Otra persona que pretendiera
emular esas tácticas de disimulo se delataría enseguida, ruborizándose, evasiva
la mirada, los hombros abatidos, el estigma de la vergüenza aflorando a través
de todos sus poros. Nada de eso ocurría con Julia. Cuando todo iba mal y no
había forma de enmascarar la eufónica realidad, lograba el milagro de que quien
se sentía avergonzado era su acompañante (o sea, yo) y no ella. Te miraba a los
ojos con descaro, te sonreía como perdonándote la vida, y te daba un beso
misericordioso, como diciéndote sin palabras: “¡Pobrecito mío, si se le ha
escapado!” Y uno, que no estaba acostumbrado, pues se sonrojaba.
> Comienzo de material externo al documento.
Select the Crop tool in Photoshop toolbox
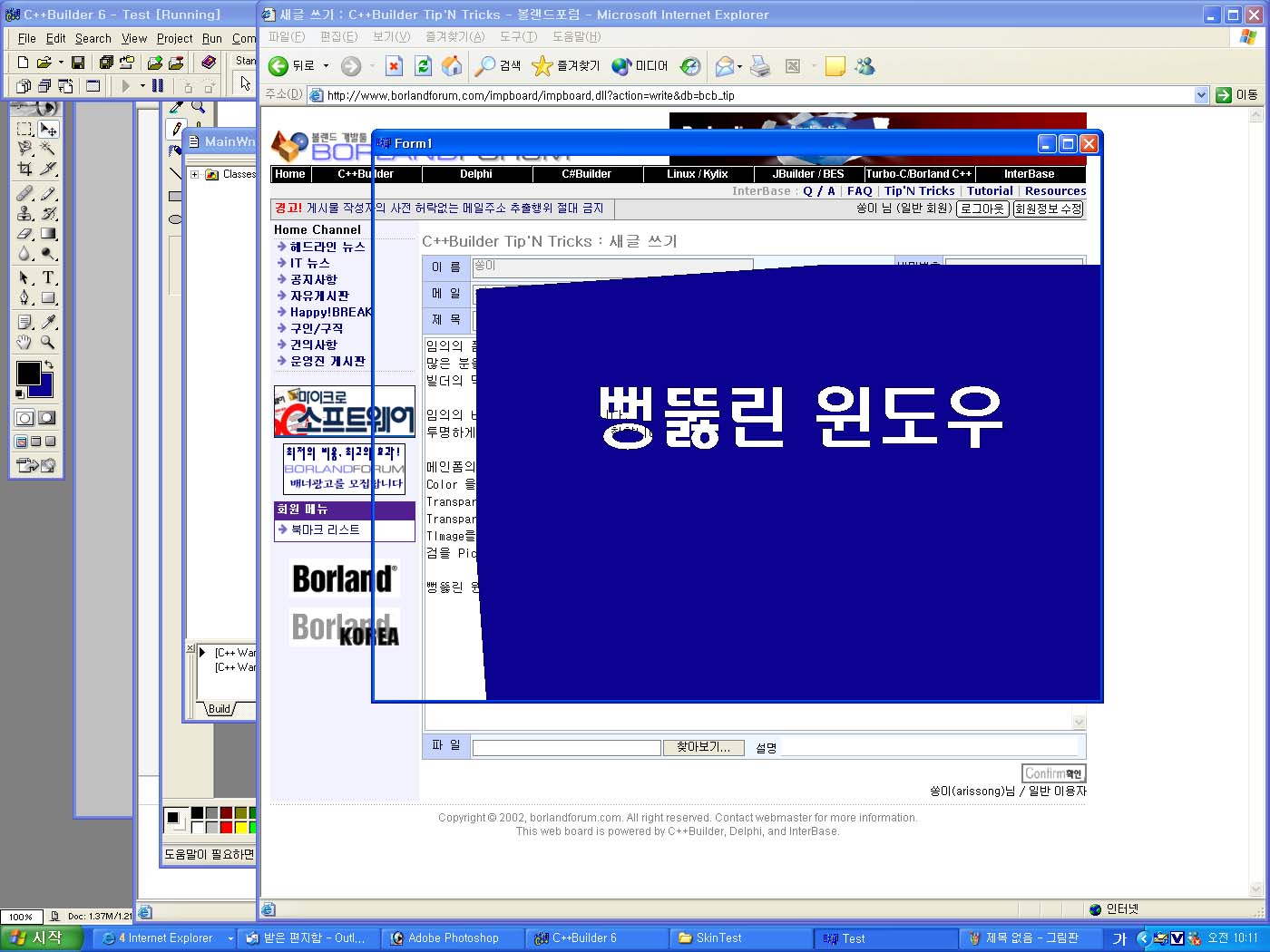pyautogui.click(x=25, y=169)
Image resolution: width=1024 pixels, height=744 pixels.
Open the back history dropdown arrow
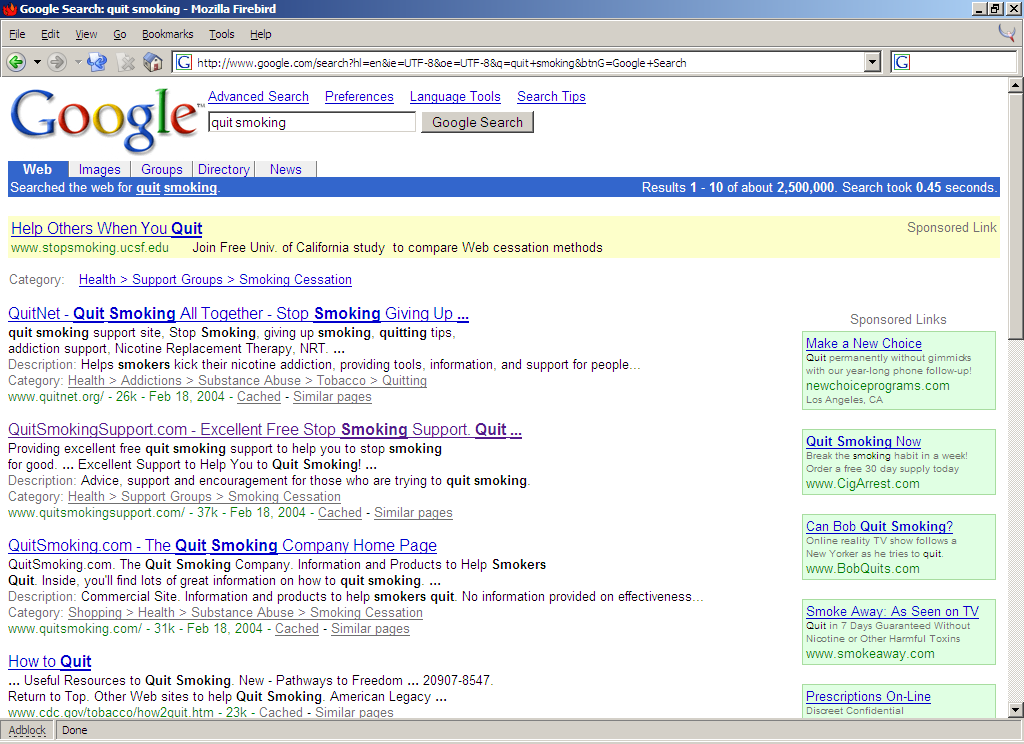click(x=37, y=62)
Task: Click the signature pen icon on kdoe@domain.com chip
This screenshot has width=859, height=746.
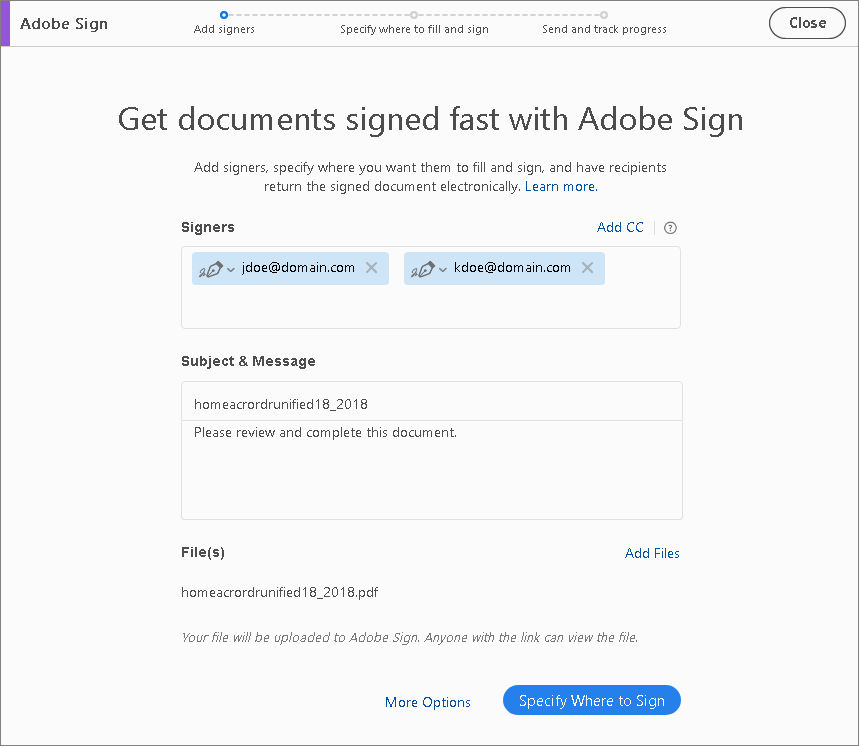Action: (x=425, y=268)
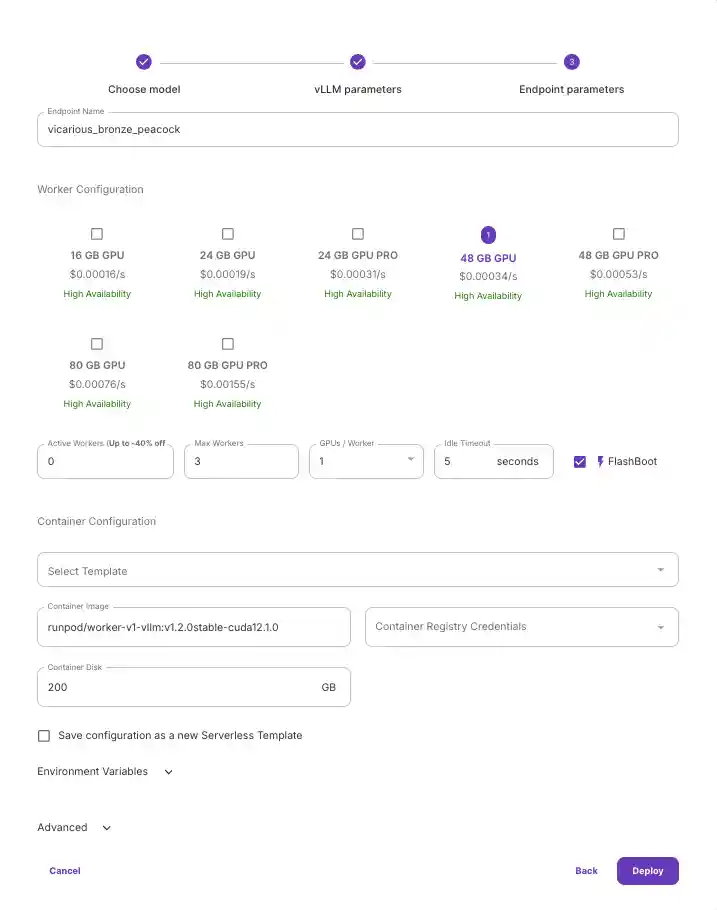
Task: Click the 48 GB GPU priority badge
Action: coord(488,235)
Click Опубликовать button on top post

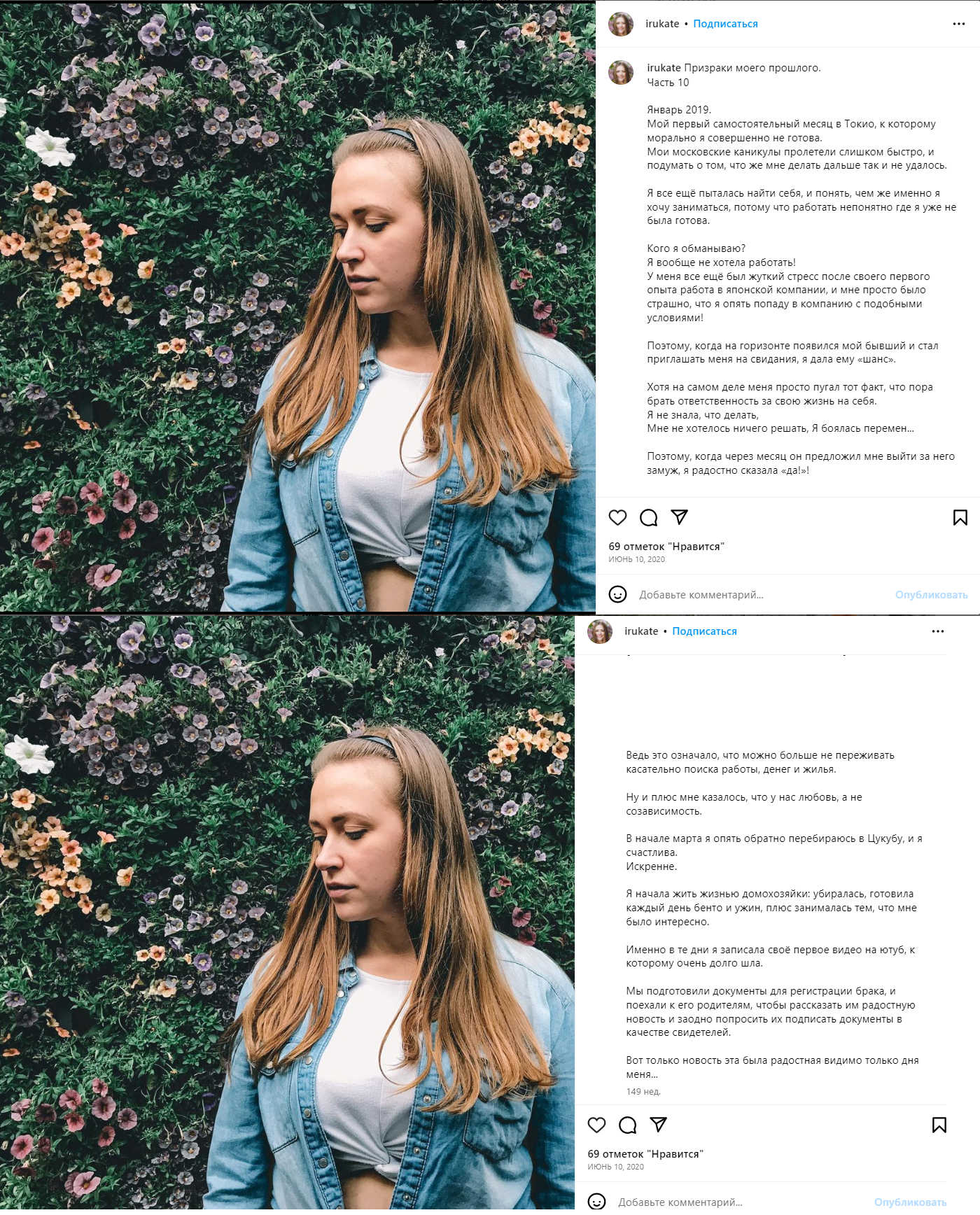tap(931, 595)
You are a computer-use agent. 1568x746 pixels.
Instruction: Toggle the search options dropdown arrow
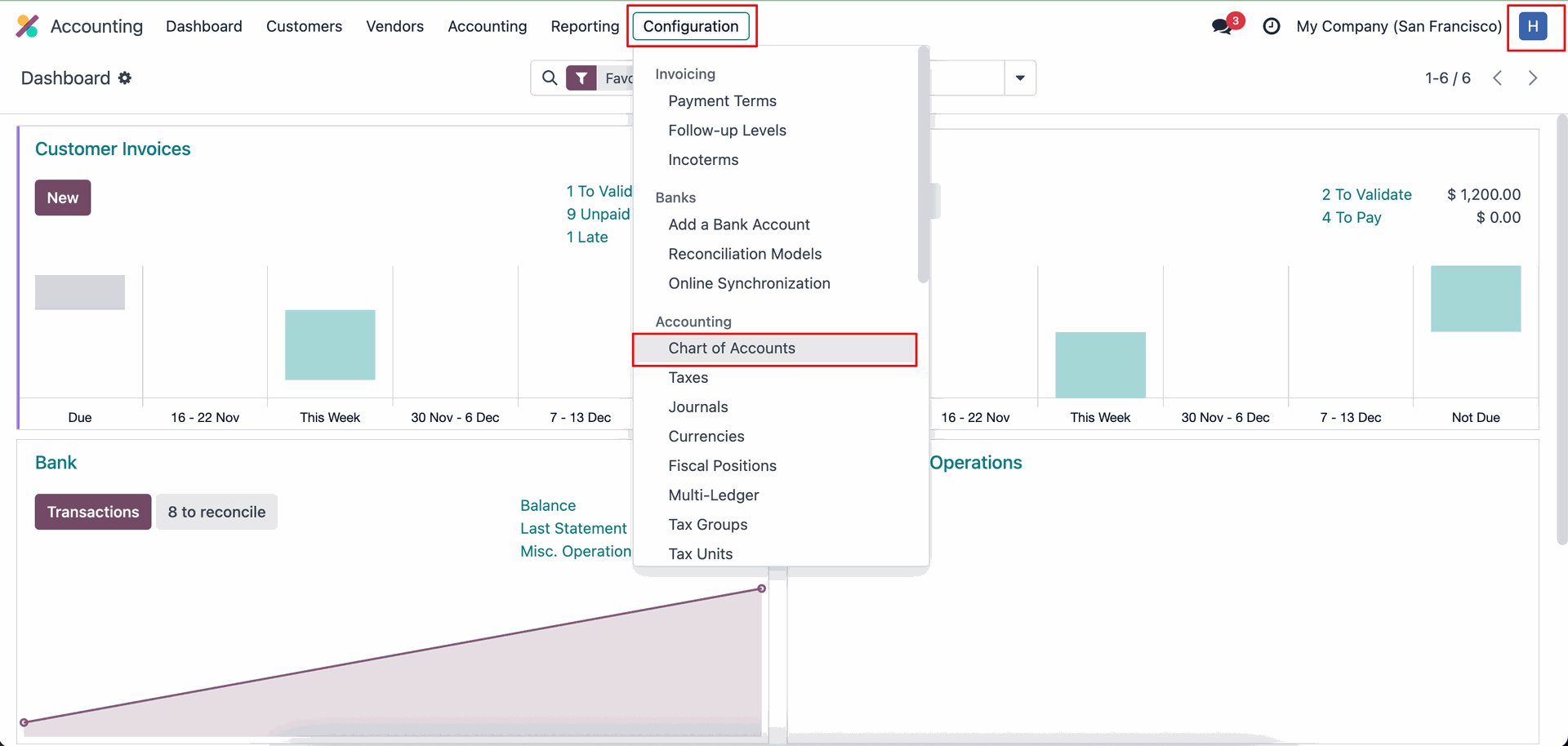tap(1020, 78)
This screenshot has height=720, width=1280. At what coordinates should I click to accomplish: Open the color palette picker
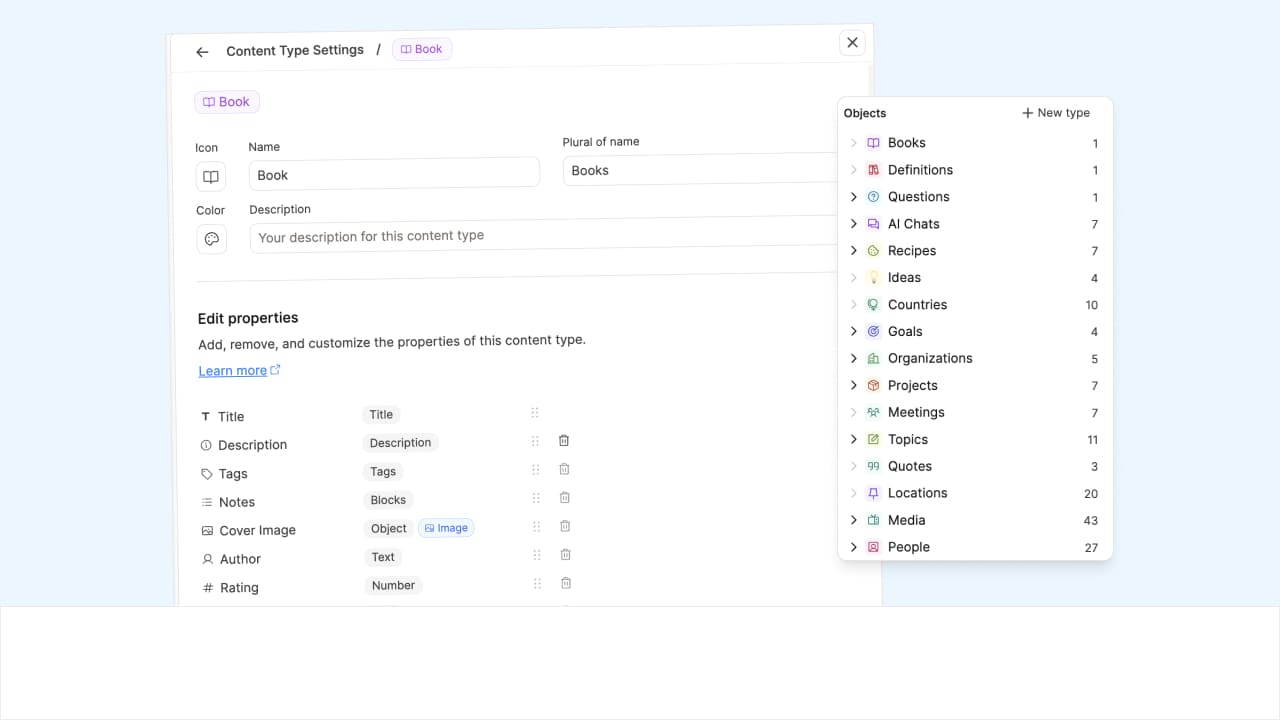pos(211,239)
Y quienes nos
rodeaban, al verla a ella tan tranquila y a mí tan azorado, me cargaban con el
mochuelo y me fusilaban con sus miradas reprobatorias. ¡Cuánto sonrojo, cuánta
humillación es un hombre capaz de aguantar por lo que todos sabemos!
La gota que colmó el vaso llegó
cuando, en una reunión de gente muy diversa, tras una de las trastadas de
Julia, se me acercó un hombre de mediana edad y me dijo, casi al oído: “soy
médico y, si quiere, puedo recetarle algo para ese problema”. ¡Qué vergüenza! Y
tomé una determinación.
Hablé claro con ella y le dije
que no podía seguir siendo tan descarada y que fuera al médico o se inventara
lo que quisiera, pero que a mí no me cargara más con el muerto. ¡En buena hora
se lo dije! Ya advirtió un sabio que “a las mujeres, o se las quiere o se las
comprende”: se ofendió tanto que me mandó al carajo. Irrevocablemente. Ya me
dolió, ya, pero me dije: “mira, si no hay brazo de gitano, comeré galletas
María, pero que cada palo aguante su vela, ¡qué caray!” Una sonora lástima, sí
señor.
2 comentarios:
Yo conocí una que aprovechaba el paso de los camiones. Pero un día, el camión terminó de pasar antes que ella. Vamos, que le faltó camión. Pero al menos no pretendió cargarle el mochuelo a otro como Julia.
¡Fallo técnico! Hay que escoger los camiones con seis ejes, ¡por favor!